[Items from a dataset]
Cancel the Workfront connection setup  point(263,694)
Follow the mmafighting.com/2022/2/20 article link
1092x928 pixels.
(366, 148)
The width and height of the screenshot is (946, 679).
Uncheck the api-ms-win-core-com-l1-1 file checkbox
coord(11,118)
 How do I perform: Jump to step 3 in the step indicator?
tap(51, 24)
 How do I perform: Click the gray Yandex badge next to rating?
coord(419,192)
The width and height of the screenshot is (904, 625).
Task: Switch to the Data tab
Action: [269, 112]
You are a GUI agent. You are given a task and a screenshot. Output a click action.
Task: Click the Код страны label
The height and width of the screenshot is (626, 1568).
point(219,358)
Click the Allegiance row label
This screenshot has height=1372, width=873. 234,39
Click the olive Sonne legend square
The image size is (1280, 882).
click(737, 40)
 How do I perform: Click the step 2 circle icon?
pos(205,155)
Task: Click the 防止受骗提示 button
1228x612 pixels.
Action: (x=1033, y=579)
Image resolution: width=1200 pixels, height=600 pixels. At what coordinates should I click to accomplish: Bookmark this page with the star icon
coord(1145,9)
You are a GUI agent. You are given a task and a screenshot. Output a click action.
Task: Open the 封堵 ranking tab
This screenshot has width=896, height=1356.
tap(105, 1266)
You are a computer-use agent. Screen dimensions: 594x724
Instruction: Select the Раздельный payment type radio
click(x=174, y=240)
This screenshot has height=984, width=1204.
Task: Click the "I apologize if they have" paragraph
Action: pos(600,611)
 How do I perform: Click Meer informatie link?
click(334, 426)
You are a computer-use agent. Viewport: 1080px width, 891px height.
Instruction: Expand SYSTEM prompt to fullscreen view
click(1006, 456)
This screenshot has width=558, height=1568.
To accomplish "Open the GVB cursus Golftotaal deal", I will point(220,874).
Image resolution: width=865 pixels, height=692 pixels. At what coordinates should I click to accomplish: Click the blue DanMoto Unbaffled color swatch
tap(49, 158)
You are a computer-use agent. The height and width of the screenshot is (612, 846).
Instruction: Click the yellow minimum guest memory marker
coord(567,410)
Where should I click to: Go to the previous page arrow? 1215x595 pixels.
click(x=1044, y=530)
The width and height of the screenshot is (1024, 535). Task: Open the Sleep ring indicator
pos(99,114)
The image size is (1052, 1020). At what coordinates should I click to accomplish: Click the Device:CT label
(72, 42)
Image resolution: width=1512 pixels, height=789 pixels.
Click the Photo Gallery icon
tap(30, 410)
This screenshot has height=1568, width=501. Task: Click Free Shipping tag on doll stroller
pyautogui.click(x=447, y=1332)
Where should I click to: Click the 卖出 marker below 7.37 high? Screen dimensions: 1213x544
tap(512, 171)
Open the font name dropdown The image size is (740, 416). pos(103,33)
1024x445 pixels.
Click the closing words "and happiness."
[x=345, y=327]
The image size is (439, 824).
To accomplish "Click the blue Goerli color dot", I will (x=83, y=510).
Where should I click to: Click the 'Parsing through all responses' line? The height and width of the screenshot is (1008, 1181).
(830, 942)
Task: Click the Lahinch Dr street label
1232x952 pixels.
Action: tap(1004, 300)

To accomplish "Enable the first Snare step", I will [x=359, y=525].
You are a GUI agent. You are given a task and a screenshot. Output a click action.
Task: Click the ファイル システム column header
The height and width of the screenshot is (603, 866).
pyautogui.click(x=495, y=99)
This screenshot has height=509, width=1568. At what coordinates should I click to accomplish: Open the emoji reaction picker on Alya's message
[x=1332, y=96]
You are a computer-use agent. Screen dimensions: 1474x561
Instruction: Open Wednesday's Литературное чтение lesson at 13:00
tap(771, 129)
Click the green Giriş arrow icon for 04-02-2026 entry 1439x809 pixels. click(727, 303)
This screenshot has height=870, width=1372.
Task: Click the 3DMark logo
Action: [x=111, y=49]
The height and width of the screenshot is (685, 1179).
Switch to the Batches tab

_Problem requirements_:
Retype exactly the lines above, from the one with "Image resolution: width=1200" through the one with "Task: Click the Lahinch Dr street label", inclusive.

_Problem solution_:
Image resolution: width=1200 pixels, height=600 pixels. At what coordinates should I click to accomplish: Bookmark this page with the star icon
coord(1145,9)
You are a GUI agent. You are given a task and a screenshot. Output a click action.
Task: Open the 封堵 ranking tab
This screenshot has width=896, height=1356.
tap(105, 1266)
You are a computer-use agent. Screen dimensions: 594x724
Instruction: Select the Раздельный payment type radio
click(x=174, y=240)
This screenshot has height=984, width=1204.
Task: Click the "I apologize if they have" paragraph
Action: pos(600,611)
 How do I perform: Click Meer informatie link?
click(334, 426)
You are a computer-use agent. Viewport: 1080px width, 891px height.
Instruction: Expand SYSTEM prompt to fullscreen view
click(1006, 456)
This screenshot has width=558, height=1568.
To accomplish "Open the GVB cursus Golftotaal deal", I will point(220,874).
Image resolution: width=865 pixels, height=692 pixels. At what coordinates should I click to accomplish: Click the blue DanMoto Unbaffled color swatch
tap(49, 158)
You are a computer-use agent. The height and width of the screenshot is (612, 846).
Instruction: Click the yellow minimum guest memory marker
coord(567,410)
Where should I click to: Go to the previous page arrow? 1215x595 pixels.
click(x=1044, y=530)
The width and height of the screenshot is (1024, 535). Task: Open the Sleep ring indicator
pos(99,114)
The image size is (1052, 1020). At what coordinates should I click to accomplish: Click the Device:CT label
(72, 42)
Image resolution: width=1512 pixels, height=789 pixels.
Click the Photo Gallery icon
tap(30, 410)
This screenshot has height=1568, width=501. Task: Click Free Shipping tag on doll stroller
pyautogui.click(x=447, y=1332)
Where should I click to: Click the 卖出 marker below 7.37 high? Screen dimensions: 1213x544
tap(512, 171)
Open the font name dropdown The image size is (740, 416). pos(103,33)
1024x445 pixels.
Click the closing words "and happiness."
[x=345, y=327]
The image size is (439, 824).
To accomplish "Click the blue Goerli color dot", I will (x=83, y=510).
Where should I click to: Click the 'Parsing through all responses' line? The height and width of the screenshot is (1008, 1181).
(830, 942)
Task: Click the Lahinch Dr street label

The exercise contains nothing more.